On real filesystems (namely everything in Unix and Linux from like the 1970's on), you can safely replace a file with a new one (with the same name) even if it's being held open already -- you unlink ("delete") the old file (or rename it), but the filesystem won't actually delete it until whatever's got it open lets go of it. In the meantime, since the name is unlinked from the filesystem, you're free to put another file there with the same name with new data and it won't change what the existing process sees.
This allows some very useful techniques, like a process opening a temporary file and then immediately unlinking it while it's still open, so no other process can even *see* it, much less poke around in it. The temp file is still there (and perfectly usable by the owning process), but it's inaccessible to the world. This also lets you replace a running executable seemingly in-place without screwing up the older version that's still running.

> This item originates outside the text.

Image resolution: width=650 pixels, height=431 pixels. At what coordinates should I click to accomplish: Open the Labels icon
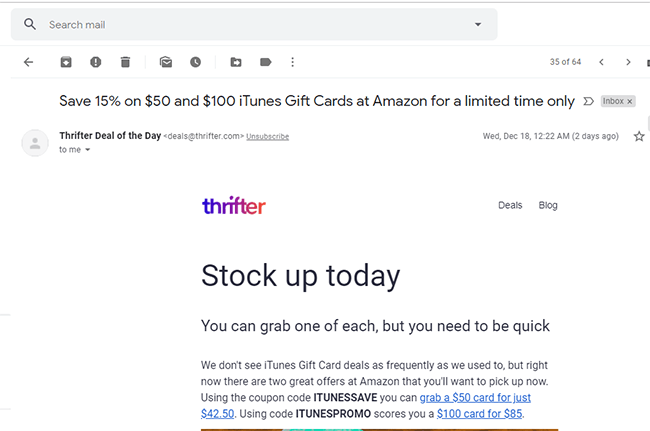coord(266,62)
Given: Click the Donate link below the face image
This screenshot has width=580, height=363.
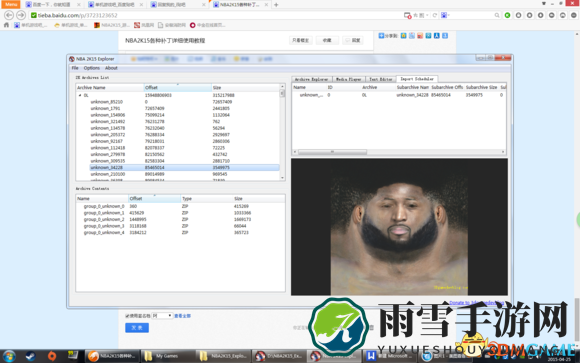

On NTFS, you aren't allowed to replace a file if it's open by any process whatsoever, because NTFS is stupid. Not even the kernel can do it. Since Windows updates almost always need to make changes to system files that are already open for one purpose or another, this means updates have to be installed in stages.
That's why "we're installing updates, don't turn off your computer" usually only goes to 30% when it pops up during shutdown or restart -- it's just staging the updates and not actually applying them yet. Typically on first reboot the regular kernel and update mechanisms can finish the update -- it'll go from 30% to 100% and let you log in as usual. For "deep" updates that require replacing stuff like the kernel, HAL, core drivers or the update installer, there's a second reboot in the cycle to allow those updates to happen (the first reboot re-jiggers the boot loader to load the new kernel on the second reboot, which then goes back and removes the old kernel again).